Max tried to help him.

"Here's what I remember about him," he said, evenly, as though he were explaining mixed fractions, "he was sort of pudgy, with a round face, and lots of dark dark hair. And he was usually scruffy, here," he rubbed his chin, "like he was growing a beard."

"I want a picture."

And so Clay brought down two boxes of pictures that I had exiled to the garage, and eventually I opened them up and let them spill out. I hid in the only place I can go to get away (a little) from the family, the floor between Sophia's crib and Jennie's bed. It is not enough room for the mess from my former life, but it is all the space I could find.

He liked taking pictures, my ex, so there are hundreds of them. Envelope after envelope, many with descriptions written in his cartoonish lettering to describe what is inside - "Tre turns one. Playing in the pool." I rifled through them all. Our wedding, pregnancies, my babies sleeping on his chest.

It has been eight years since we have been a family. He left eight years today. And most of the time I willfully forget the life I lived before. But there it is, now strewn on the carpet in a space too small to make sense of it.
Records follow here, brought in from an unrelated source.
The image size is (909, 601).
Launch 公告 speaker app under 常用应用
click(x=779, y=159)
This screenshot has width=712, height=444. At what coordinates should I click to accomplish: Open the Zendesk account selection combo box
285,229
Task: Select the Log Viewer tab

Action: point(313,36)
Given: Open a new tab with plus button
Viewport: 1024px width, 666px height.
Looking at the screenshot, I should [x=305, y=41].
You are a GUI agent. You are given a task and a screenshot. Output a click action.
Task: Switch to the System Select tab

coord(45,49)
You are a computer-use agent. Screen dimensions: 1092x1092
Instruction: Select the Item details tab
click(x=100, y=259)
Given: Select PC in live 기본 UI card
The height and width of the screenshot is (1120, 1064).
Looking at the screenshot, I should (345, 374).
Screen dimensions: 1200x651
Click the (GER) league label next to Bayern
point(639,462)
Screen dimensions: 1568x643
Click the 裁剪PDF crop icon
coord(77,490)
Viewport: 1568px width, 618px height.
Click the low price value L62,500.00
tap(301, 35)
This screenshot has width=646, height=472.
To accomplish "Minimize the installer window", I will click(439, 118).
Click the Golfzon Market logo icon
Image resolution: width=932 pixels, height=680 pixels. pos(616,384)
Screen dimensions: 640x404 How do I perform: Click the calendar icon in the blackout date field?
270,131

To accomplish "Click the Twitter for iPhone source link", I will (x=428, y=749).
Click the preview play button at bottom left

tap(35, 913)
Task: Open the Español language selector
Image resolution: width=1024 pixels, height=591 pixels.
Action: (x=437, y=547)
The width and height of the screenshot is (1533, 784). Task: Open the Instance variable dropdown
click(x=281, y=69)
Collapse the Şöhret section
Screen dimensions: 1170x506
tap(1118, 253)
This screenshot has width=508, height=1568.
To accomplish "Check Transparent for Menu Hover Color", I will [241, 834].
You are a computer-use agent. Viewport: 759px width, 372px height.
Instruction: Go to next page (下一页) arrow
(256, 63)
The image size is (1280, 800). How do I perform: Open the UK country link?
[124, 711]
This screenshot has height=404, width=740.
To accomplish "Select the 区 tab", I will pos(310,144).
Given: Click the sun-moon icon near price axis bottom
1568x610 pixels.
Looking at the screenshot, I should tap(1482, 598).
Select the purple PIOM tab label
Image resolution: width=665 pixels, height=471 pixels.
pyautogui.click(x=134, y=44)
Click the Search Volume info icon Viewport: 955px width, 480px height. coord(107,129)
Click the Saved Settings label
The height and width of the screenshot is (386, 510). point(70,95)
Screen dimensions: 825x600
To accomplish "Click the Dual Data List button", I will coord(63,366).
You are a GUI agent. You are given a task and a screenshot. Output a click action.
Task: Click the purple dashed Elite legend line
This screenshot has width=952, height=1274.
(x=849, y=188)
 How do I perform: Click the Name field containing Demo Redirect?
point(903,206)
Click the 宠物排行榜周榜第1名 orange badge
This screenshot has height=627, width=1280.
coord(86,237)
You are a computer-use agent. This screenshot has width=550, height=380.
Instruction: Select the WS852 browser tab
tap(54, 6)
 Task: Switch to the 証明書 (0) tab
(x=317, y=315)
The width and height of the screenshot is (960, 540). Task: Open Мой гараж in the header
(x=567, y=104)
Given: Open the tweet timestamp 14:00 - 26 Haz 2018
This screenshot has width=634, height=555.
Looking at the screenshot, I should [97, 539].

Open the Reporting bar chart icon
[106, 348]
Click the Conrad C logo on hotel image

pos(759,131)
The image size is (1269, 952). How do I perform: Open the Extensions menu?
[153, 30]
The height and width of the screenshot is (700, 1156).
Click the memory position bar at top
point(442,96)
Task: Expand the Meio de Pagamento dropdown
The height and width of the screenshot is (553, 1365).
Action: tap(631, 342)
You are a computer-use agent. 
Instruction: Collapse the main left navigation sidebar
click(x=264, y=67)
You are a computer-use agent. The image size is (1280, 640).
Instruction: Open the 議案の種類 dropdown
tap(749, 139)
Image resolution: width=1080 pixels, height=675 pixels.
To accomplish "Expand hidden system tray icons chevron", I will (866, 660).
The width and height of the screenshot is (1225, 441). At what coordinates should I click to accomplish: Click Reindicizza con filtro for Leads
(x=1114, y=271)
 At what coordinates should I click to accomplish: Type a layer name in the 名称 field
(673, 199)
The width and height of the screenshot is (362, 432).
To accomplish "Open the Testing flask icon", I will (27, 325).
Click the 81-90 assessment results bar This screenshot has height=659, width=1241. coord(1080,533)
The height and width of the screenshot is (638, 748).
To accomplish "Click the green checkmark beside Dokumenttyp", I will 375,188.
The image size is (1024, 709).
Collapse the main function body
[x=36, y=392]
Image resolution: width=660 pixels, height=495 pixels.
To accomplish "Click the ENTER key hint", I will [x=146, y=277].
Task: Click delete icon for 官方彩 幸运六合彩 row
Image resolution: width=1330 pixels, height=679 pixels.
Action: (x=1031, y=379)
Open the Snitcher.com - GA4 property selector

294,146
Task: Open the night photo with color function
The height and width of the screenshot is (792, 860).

Of course it is hard to look at him, to see the pictures of us in love, and worse, of my sons and him in love. But what struck me this time was me. How young I was. I look like a child, and not in the vital and glowing way either. I am soft and unformed and unguarded around the eyes. I had no idea what this story we were spinning was going to become. Good Lord, I was inadequate. No wonder he...

Let's not go there.

It also bears mentioning that it was five years ago yesterday that Clay and I went on our first date. On that day he told me that he loved me and that he intended to marry me. On our first date! I looked at him and thought, either this man is a scary stalker...or the love of my life.

He turns out not to be a scary stalker.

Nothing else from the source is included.